> Document:
++++
My test harness is at https://gist.github.com/jepler/baf8e7da47f24e50bc2e — note that I’ve ensured that only one number is being “sorted” (-DBUFSIZE=1)
Tle last output from cbmc was:
Solving with MiniSAT 2.2.0 with simplifier
180519 variables, 644810 clauses
.. which is fewer variables and clauses than you reported when you did your testing.
Jeff, sometimes you need to try different solvers, Z3, STP, and Boolector are all good choices.
Nobody, as comment #22 says the overhead of clock_gettime() is <20ns, which is absolutely negligible in the context. I’d certainly use the TSC if its use was warranted.
I know of no particular use case for sorting the nibbles in a word! It’s just a fun problem.
I’ll eventually make available a github repo containing all of the entries (assuming the authors agree) and then it would be great to see if different timing harnesses all get the same results.
++++
> Provided data:
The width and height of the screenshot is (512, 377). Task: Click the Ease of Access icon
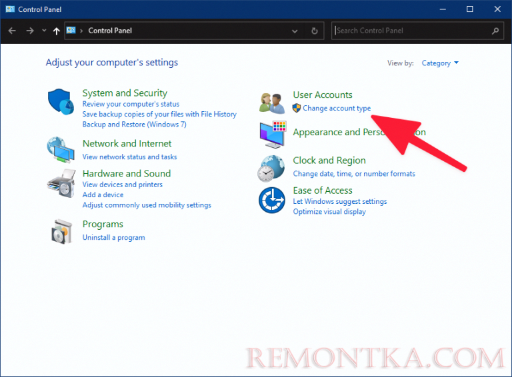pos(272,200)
++++
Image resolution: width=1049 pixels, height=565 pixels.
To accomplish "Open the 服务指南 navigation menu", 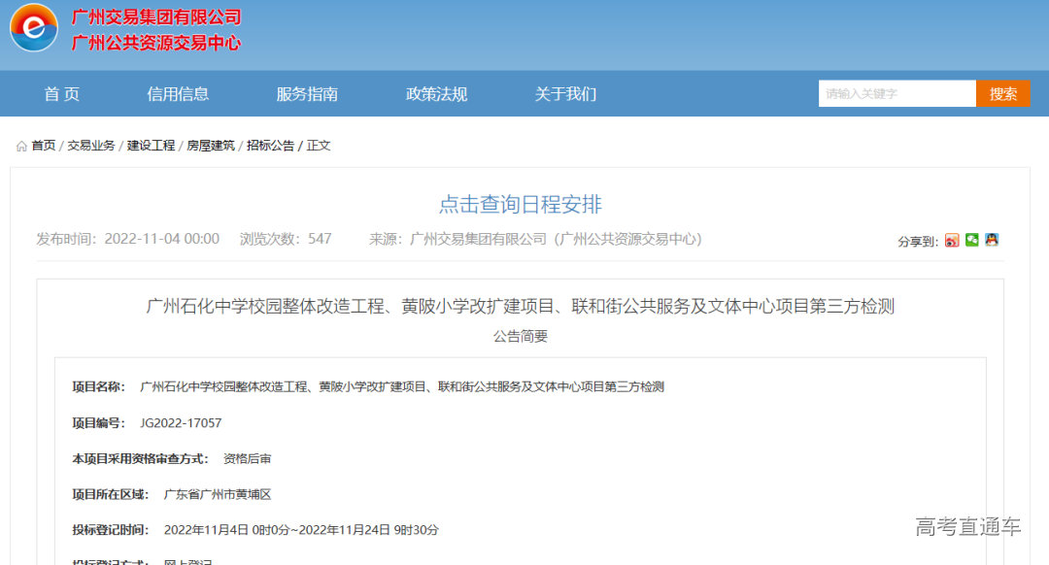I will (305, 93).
++++
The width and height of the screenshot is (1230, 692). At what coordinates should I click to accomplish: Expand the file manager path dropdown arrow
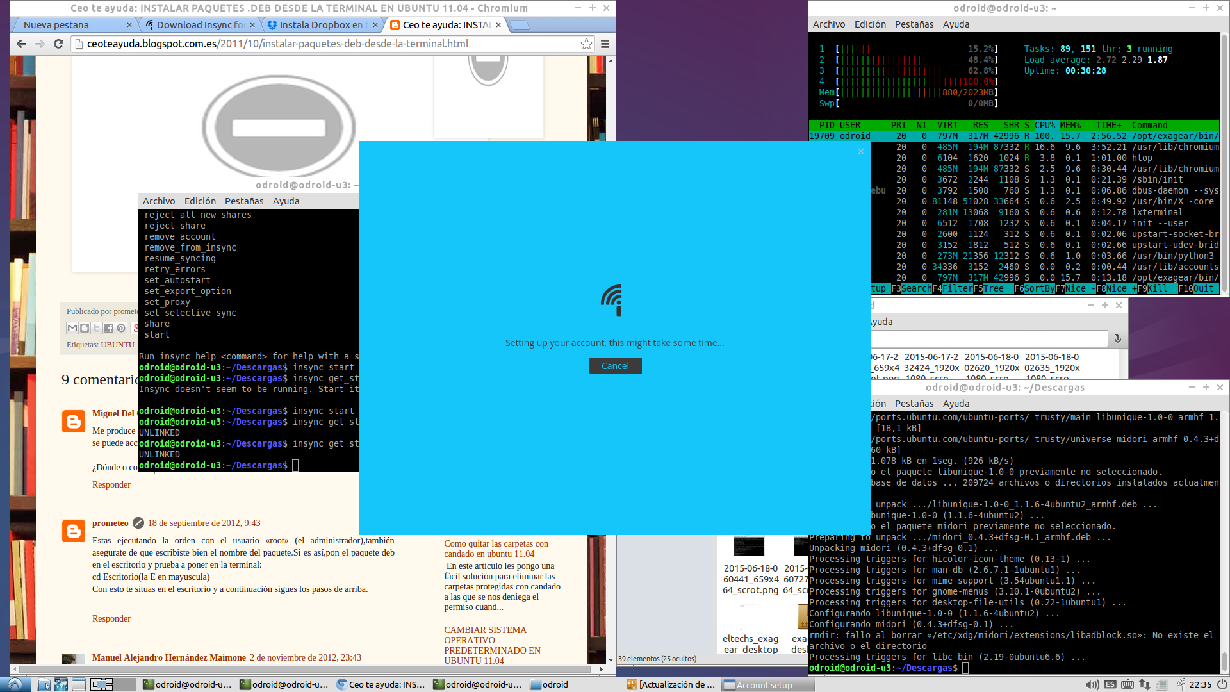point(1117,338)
++++
> Task requirements:
**A.** Answer these questions about the thread, one per line:
(i) How many variables did the last cbmc output report?
(ii) Which three solvers are named as good choices?
(iii) What overhead for clock_gettime() does comment #22 give?
**B.** Write out the part of the thread starting with "Tle last output" and going on through "a fun problem.".
**C.** Decide whether each statement agrees with the thread. For each, answer yes or no and quote the words that settle it.
(i) The test harness was set up so that only one number is sorted.
(ii) The writer knows of a particular use case for sorting the nibbles in a word.
(iii) A github repo containing all of the entries is already available.
Base every answer on the thread alone, not on the data.

> Replies:
**A.**
(i) 180519 variables
(ii) Z3, STP, and Boolector
(iii) Less than 20ns

**B.**
Tle last output from cbmc was:
Solving with MiniSAT 2.2.0 with simplifier
180519 variables, 644810 clauses
.. which is fewer variables and clauses than you reported when you did your testing.
Jeff, sometimes you need to try different solvers, Z3, STP, and Boolector are all good choices.
Nobody, as comment #22 says the overhead of clock_gettime() is <20ns, which is absolutely negligible in the context. I’d certainly use the TSC if its use was warranted.
I know of no particular use case for sorting the nibbles in a word! It’s just a fun problem.

**C.**
(i) Yes: "only one number is being “sorted” (-DBUFSIZE=1)"
(ii) No: "I know of no particular use case for sorting the nibbles in a word!"
(iii) No: "I’ll eventually make available a github repo containing all of the entries"